In a Swedish study of 1500 children who were followed up over their lifetimes after taking an IQ test, this relationship between childhood IQ and mortality was examined. As with previous studies, they found that increased educational attainment was associated with reduced mortality, with a 9% reduction in men and a 12% reduction in women for each additional year in school. These findings were unchanged after adjustment for the childhood IQ, and so the researchers concluded: “mortality differences among participants by own educational attainment were not explained by childhood IQ, neither for men nor women. Hence, our results do not suggest that differences in early IQ can explain why people with longer education live longer.”

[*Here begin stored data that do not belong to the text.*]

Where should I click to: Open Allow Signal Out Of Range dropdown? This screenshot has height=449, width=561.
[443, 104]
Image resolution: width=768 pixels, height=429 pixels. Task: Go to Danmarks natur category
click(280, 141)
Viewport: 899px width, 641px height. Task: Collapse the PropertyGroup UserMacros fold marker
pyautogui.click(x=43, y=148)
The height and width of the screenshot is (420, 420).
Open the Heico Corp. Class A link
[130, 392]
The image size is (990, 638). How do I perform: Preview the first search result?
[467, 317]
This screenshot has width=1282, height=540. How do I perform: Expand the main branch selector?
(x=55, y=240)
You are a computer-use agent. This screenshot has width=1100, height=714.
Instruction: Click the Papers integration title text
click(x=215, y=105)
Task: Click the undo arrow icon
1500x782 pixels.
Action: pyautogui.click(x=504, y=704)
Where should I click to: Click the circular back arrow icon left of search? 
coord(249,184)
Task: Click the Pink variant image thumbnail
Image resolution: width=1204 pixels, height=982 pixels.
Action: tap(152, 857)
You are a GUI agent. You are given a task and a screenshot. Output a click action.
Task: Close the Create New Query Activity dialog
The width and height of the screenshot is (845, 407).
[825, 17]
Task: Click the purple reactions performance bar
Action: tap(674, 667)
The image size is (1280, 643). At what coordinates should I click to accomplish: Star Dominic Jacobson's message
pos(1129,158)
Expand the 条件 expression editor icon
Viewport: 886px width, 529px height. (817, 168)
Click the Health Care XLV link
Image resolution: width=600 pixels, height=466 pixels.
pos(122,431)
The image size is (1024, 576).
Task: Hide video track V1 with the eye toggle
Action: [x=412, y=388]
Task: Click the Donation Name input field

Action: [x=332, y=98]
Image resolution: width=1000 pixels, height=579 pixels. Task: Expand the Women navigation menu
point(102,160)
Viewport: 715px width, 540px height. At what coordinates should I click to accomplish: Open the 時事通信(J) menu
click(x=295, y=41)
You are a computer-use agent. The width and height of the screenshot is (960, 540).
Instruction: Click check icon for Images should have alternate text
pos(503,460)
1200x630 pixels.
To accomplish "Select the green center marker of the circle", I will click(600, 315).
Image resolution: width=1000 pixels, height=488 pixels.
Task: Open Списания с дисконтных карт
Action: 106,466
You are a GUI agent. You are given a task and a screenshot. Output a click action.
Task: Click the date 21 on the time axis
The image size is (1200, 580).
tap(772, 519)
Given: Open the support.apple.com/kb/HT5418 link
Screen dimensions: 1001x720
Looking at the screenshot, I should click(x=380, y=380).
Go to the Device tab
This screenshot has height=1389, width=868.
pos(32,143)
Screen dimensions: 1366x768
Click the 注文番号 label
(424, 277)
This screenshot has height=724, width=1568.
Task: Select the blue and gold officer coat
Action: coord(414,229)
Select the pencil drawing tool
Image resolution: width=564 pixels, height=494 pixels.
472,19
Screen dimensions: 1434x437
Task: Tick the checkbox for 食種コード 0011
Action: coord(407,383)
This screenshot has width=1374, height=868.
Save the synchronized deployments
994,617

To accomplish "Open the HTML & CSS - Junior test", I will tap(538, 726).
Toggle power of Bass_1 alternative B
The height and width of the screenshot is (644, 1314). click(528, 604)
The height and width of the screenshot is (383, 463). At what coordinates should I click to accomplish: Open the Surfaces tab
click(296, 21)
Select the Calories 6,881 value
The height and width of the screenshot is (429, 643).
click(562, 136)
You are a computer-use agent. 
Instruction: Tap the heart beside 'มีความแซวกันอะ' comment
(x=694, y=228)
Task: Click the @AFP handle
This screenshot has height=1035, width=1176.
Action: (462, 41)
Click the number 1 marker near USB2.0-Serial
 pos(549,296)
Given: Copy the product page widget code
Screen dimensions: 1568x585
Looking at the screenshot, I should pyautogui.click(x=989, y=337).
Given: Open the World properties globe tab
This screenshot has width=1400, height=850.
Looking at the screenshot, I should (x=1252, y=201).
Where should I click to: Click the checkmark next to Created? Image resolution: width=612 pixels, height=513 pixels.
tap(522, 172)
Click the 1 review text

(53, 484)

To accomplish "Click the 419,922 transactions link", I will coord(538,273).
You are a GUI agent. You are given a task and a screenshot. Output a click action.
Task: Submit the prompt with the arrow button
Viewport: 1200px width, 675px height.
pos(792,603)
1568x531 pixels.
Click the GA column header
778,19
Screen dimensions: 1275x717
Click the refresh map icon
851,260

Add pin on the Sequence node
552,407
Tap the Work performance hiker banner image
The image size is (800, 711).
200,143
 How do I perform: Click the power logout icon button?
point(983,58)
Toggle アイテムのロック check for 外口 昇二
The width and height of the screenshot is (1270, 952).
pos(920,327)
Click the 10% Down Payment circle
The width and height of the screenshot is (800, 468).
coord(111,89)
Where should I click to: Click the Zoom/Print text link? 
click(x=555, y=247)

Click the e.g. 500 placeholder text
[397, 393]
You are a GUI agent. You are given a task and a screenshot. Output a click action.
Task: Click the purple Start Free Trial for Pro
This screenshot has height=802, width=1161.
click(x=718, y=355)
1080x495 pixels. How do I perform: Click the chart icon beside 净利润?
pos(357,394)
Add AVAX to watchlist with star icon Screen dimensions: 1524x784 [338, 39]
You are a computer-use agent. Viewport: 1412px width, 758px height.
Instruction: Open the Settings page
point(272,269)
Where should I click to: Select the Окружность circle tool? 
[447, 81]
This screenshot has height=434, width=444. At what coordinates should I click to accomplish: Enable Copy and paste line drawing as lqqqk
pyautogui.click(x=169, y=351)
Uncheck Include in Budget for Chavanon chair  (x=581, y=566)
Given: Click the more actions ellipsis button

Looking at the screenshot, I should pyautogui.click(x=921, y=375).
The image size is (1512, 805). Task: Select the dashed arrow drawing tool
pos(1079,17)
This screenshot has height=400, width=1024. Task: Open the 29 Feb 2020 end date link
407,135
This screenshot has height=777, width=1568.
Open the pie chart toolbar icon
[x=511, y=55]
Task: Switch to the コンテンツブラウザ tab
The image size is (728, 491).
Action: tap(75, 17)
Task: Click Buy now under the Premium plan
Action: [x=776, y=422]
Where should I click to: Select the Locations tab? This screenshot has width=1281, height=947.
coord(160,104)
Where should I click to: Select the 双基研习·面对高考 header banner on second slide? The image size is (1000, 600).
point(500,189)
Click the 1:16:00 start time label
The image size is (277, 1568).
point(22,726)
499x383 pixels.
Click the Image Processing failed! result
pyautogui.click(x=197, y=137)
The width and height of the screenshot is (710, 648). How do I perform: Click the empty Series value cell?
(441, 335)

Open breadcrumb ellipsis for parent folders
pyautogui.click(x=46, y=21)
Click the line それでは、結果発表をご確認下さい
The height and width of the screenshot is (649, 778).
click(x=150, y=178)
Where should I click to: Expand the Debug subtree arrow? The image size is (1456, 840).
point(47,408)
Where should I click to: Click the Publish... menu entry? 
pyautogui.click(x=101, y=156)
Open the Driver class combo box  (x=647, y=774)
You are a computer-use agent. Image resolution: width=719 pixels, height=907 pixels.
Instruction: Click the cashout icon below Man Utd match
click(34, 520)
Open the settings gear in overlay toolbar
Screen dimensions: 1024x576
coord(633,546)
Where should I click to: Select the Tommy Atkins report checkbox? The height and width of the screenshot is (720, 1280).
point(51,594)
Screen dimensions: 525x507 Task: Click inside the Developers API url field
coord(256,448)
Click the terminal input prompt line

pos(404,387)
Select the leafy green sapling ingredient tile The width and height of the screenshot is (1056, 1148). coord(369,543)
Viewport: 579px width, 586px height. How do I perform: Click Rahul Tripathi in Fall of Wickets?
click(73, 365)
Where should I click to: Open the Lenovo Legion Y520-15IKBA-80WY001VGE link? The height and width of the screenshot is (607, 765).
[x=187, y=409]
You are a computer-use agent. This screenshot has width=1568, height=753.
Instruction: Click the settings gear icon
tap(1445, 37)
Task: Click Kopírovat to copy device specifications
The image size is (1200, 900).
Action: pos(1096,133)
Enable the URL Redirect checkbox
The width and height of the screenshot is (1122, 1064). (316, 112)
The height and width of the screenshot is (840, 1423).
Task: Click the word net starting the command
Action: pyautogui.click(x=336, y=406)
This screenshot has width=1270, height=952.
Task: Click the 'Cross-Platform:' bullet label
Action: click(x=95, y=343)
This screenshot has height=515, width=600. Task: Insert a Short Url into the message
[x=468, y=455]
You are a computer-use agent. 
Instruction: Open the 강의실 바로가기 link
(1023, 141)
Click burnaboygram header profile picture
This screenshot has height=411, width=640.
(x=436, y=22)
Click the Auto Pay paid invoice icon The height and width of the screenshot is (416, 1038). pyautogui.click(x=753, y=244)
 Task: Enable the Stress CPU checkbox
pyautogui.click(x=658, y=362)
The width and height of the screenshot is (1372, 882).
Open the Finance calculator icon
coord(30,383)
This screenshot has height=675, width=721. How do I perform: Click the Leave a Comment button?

They also found that childhood IQ was independently linked to male adult mortality, and so “higher cognitive ability also seems to have an additional direct protective effect”. In women, the researchers found that the mortality risk was highest in those with the highest childhood IQ, and this risk was greatest in women over the age of 60. They explained this finding as follows: “intelligent women may have a greater underlying risk of dying that is masked by their having on average a longer education and, supposedly, a lower mortality risk than women who spent less time in education”. These findings make the first hypothesis for a direct effect of childhood IQ on health implausible, and it seems much more likely that “the link between IQ and mortality involves the social and physical environment rather than simply being a marker of a healthy body to begin with”.